The company came under fire when a number of prominent LGBT YouTubers began to notice that their videos had been lumped in with "potentially objectionable content" that the new setting hides from children and families.

Some YouTubers were shocked to find out that most or all of their videos had been flagged under this restriction, despite containing no sexualized or controversial content.

British YouTuber Rowan Ellis, who discovered that about 40 of her videos were hidden in Restricted mode, explained how this promotes the idea that LGBT people, simply by existing, are somehow perverse and inappropriate and not suitable for children.

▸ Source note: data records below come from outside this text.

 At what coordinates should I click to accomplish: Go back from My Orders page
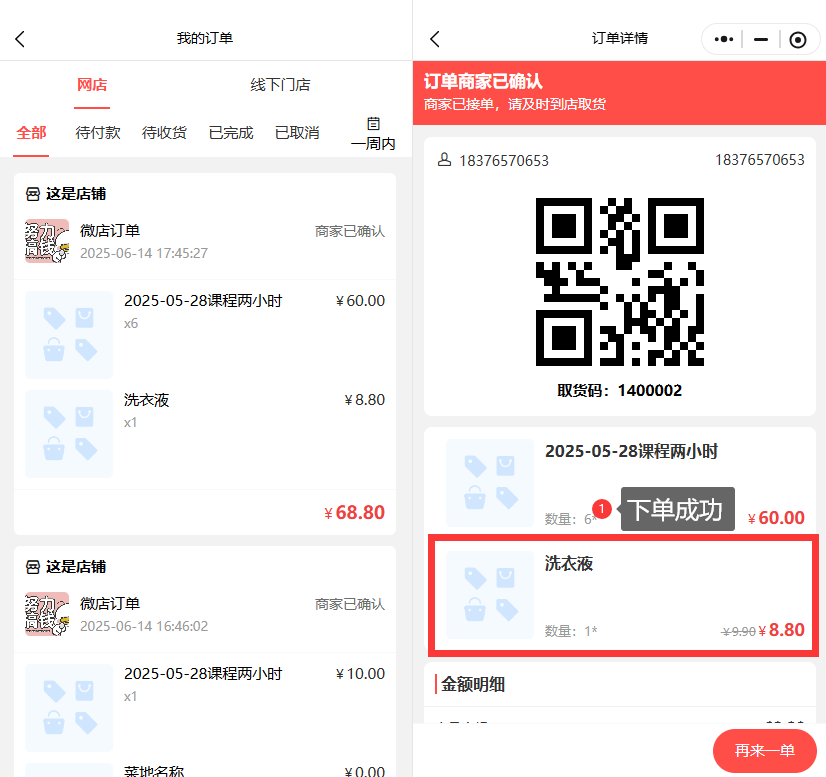pos(20,39)
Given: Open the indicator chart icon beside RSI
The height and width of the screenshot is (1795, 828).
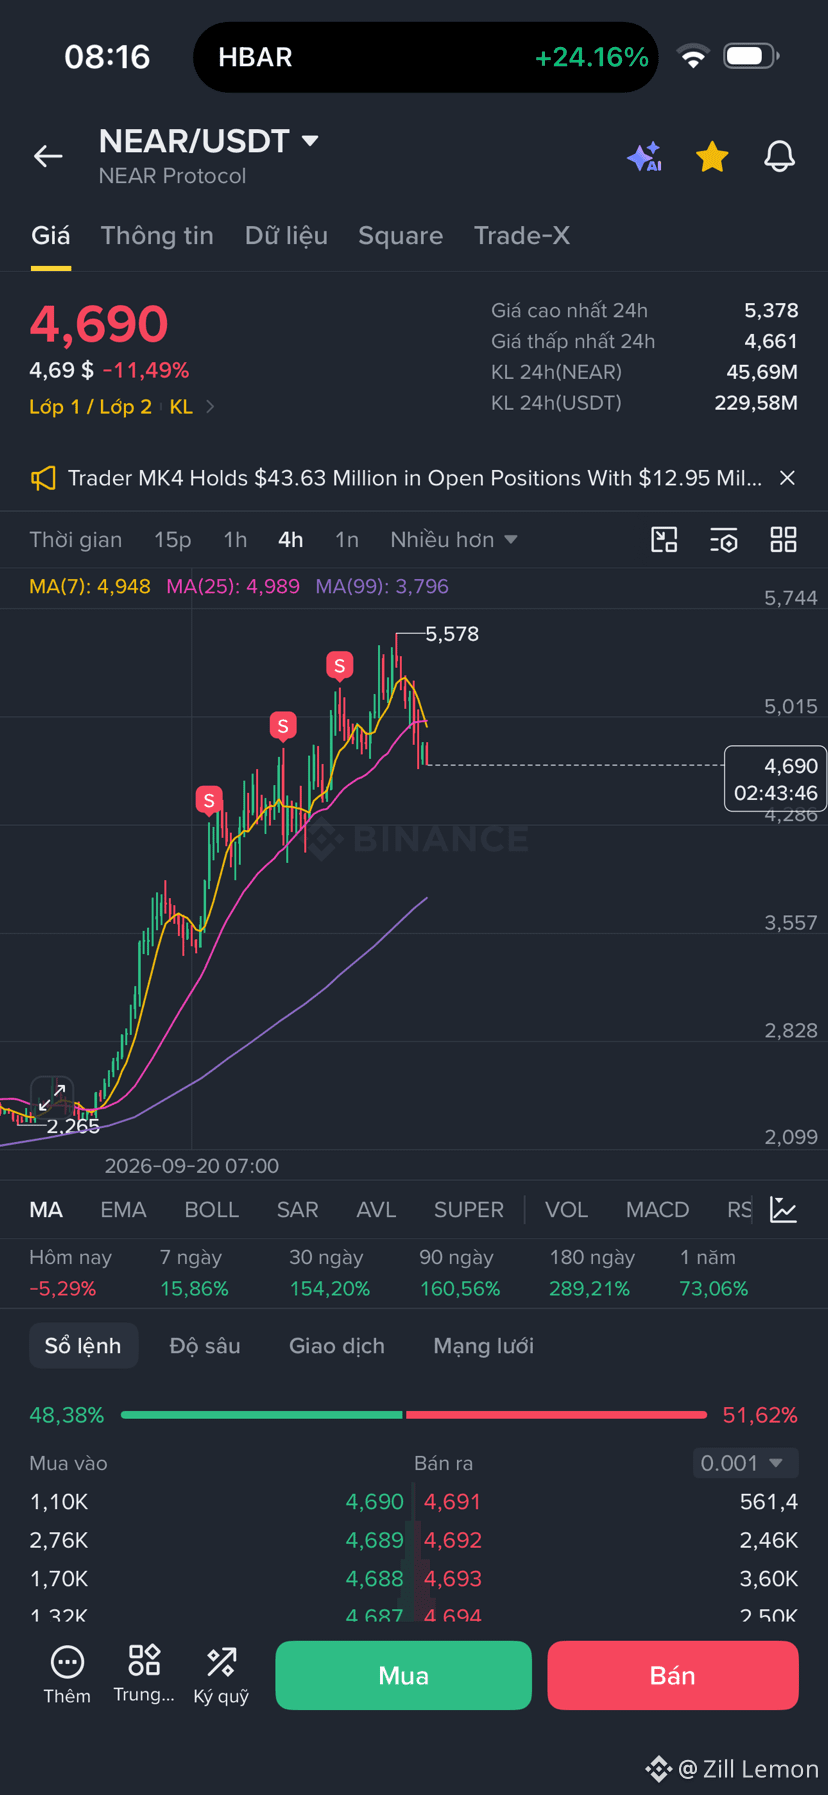Looking at the screenshot, I should (784, 1210).
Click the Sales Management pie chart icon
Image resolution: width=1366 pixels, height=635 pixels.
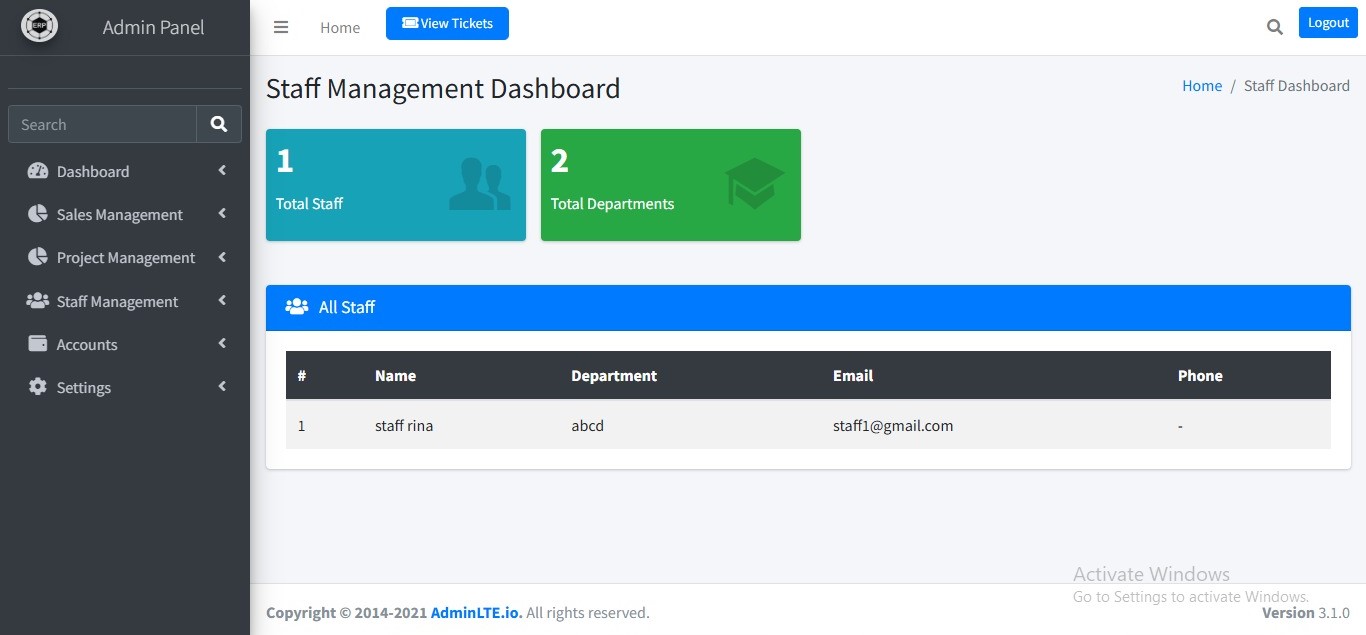(x=38, y=214)
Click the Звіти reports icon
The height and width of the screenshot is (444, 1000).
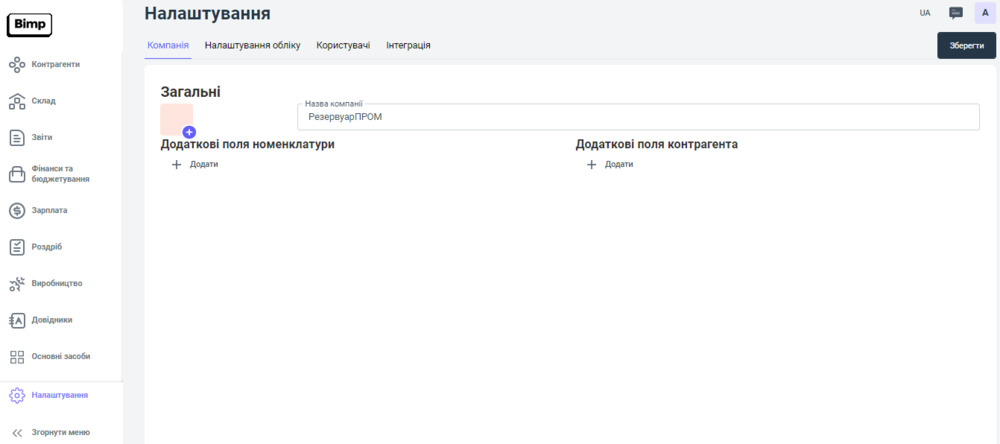(x=17, y=138)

"This is something which goes far beyond a mistake that YouTube might have made that they're going to draw attention to and fix later,"she said. "This is something that's getting me really, really angry. I've made some videos recently about LGBT kids' content, and it all comes back to this really insidious idea which has been with us for so long as part of our history."

The debate went viral after social media celebrity Tyler Oakley demanded a response from YouTube. "One of my recent videos '8 Black LGBTQ+ Trailblazers Who Inspire Me' is blocked because of this," he said.

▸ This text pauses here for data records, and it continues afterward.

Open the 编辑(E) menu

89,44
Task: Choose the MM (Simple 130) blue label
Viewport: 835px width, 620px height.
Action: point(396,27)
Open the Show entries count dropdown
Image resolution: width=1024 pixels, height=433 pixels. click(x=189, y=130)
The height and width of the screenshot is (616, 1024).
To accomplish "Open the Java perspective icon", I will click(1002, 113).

He urged his followers, "Until we hear back from YouTube, please actively check on all LGBTQ+ creators you're subscribed to and continue to support their content."

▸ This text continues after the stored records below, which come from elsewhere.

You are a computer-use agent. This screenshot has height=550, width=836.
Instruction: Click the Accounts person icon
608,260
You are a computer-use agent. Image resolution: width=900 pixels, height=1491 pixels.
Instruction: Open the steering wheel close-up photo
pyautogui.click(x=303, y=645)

Transgender YouTube star Gigi Gorgeous addressed the issue in a video after receiving hundreds of questions from her subscribers and confirming that much of her daily content was affected by the setting.

"At the end of the day, it makes us, the LGBTQ community, look bad," she said. "I know that's not what they're trying to do, that's not what they've ever tried to do, but it really does. And it's scary on so many levels. I know when I was younger, YouTube was my family; YouTube was the place where I found a community of people that understood what I was going through and agreed with opinions I had."

YouTube attempted to get ahead of the controversy by releasing a statement on Twitter. "We are so proud to represent LGBTQ+ voices on our platform - they're a key part of what YouTube is all about. The intention of Restricted Mode is to filter out mature content for the tiny subset of users who want a more limited experience. LGBTQ+ videos are available in Restricted Mode, but videos that discuss sensitive issues may not be."

They tweeted again today, assuring people people that some videos have been incorrectly labeled and they're working on the problem.

But so far YouTube's response has not been enough for angry creators, who are demanding answers on when this started happening and how the restrictions were decided in the first place.